Published Oct 5, 2009
LuvofNursing, BSN, MSN, RN
145 Posts
i will be starting my nursing career in mother/baby, and i wanted to get started on the right foot.
we have been advised that a normal day is 4 moms and 4 babies. when i did my preceptorship, you were either a nursery nurse or a postpartum nurse.... not necessarily both. so, i am wondering how a normal day would progress.
do you assess the mom and baby together or do you do all the moms first? babies first?
how do all of you do a general pp assessment or general neonatal assessment?
also, i have found a few threads talking about assessment/report sheets for m/b, but none were actually posted. do any of you have assessment/report sheets that you wouldn't mind sharing?
any information would be appreciated. thank you.
:heartbeat
JaneyW
640 Posts
I can't speak for everyone, but I do my moms and babies at the same time. I prioritize with the info I am given in report. I go around and say hi to everyone and see if they need pain meds, then I start with the couplet that needs me the most and move on. I try to have all that done by 9 am med pass and then start in on teaching (actually, you kind of teach all of the time in M/B. You may want to look into joining AWHONN (AWHONN.org). Good luck!
thank you janeyw!
so, do you visit those who had problems with labor first (ftp, epis, etc) or a mom who had pregnancy issues first or the mom most at risk for complications?? and babies, how do you generally prioritize them?
sorry so many questions, but so little time is spent in ob, and it is so different than m/s.
i appreciate your input, and i have been a member of awhonn for about 15 months (joined 1/2way through nursing school), and i have purchased the perinatal book that they had available. i have read the postpartum section.
i have also had a hard time finding lab values for pp patients/babies.
thank you!!
tanyalynne
1 Post
During report, you will generally get an idea for those who need assessment first. After peeking in at all the pts you will have, you will also get a better idea of those who need immediate attention. I also do moms and babies at the same time. Usually I take a quick look at babe to make sure he/she is stable, then a good head to toe on mom. After which, I typically assess baby. Good luck!
McBx3
86 Posts
Just following this thread b/c I tend to apply for a MB job soon :)
NurseNora, BSN, RN
572 Posts
When you start working, you will have a preceptor to help guide you. During that time you will begin to get a feel for who needs to be seen first. If all other things are equal, I start with the room farthest away and work back to the desk. When you make your first rounds you will get a feel for who will need the most immediate assesment.
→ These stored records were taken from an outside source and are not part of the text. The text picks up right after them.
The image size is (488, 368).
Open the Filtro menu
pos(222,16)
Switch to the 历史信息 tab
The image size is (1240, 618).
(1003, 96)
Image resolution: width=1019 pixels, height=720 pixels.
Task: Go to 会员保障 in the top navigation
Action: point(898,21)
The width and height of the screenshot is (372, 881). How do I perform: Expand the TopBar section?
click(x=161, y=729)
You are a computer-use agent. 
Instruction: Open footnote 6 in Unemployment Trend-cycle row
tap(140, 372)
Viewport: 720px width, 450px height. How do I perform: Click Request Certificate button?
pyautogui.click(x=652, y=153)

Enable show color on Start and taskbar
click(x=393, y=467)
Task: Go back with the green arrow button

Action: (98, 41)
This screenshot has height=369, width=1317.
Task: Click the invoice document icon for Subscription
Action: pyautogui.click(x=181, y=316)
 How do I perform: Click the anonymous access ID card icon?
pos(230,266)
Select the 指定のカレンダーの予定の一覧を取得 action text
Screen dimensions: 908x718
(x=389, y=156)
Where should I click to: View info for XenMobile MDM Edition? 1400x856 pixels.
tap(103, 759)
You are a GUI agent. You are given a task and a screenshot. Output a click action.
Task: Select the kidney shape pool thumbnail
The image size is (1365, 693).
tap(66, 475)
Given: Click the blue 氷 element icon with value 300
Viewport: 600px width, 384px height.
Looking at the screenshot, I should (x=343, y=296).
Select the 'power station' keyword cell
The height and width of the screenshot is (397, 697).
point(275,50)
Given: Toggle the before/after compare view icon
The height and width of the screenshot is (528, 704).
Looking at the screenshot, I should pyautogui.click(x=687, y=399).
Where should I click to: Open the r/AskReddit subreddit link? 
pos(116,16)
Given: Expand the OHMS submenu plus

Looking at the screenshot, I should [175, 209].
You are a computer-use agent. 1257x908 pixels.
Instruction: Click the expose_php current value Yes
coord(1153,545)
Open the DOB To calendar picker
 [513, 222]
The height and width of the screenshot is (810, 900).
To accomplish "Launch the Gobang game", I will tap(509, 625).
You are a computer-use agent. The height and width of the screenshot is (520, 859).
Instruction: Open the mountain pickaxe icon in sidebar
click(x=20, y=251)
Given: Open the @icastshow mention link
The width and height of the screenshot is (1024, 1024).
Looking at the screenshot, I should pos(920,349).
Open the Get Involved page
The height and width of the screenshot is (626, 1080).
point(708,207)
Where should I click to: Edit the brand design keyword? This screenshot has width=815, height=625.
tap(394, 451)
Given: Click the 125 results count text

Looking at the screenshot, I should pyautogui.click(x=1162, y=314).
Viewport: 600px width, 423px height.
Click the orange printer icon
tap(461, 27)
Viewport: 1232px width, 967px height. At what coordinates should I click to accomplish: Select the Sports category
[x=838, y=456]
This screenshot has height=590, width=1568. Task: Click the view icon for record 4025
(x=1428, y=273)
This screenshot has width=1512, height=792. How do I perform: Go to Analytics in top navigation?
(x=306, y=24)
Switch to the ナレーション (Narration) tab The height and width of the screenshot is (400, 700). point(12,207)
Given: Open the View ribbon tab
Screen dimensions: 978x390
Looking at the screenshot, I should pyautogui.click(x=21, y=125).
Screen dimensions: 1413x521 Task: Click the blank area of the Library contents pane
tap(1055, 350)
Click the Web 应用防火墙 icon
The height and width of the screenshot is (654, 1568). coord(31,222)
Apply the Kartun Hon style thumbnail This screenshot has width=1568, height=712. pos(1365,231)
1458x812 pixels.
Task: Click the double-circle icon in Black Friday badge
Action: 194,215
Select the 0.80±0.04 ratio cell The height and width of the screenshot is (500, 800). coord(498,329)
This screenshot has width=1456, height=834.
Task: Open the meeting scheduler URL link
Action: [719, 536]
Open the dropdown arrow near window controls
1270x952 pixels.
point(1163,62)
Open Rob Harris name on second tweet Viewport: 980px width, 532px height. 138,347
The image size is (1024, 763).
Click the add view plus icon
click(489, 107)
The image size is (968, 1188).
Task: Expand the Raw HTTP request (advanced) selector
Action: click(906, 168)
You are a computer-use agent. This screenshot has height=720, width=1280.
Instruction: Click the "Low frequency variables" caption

Some things that would be a priority: very young mom, breast feeding problems, fresh C/S, increased bleeding, mom not showing signs of bonding, history of drug use, patient with greater than usual pain. These are just a few.
I usually do my assesments of mom and baby at the same time. I hate to separate mom and baby. You can do a lot of teaching while you're assesing the baby. You can show mom how to do cord care, how to swaddle tightly and why to do so (babies like it), normal reflexes, the list goes on forever. I work nights and when I do my second infannt assesment, I usually do that in the room too. Most of the other nurses I work with will take the baby to the nursery for the midnight assesment. Recently I've rethought that position. In the morning, with the sun coming through the window I noticed that one of my babies looked like a carrot. I don't turn on really bright lights in the room at night during the repeat assesment, but I'm sure If I had or if I'd taken the baby to the nursery where the lights are bright I would have seen the jaundice sooner.
Anyway, good luck. You are not expected to be an expert immediatly. Use your preceptor, ask questions, ask for feed back, give your preceptor feedback about what she does that helps you learn and what doesn't.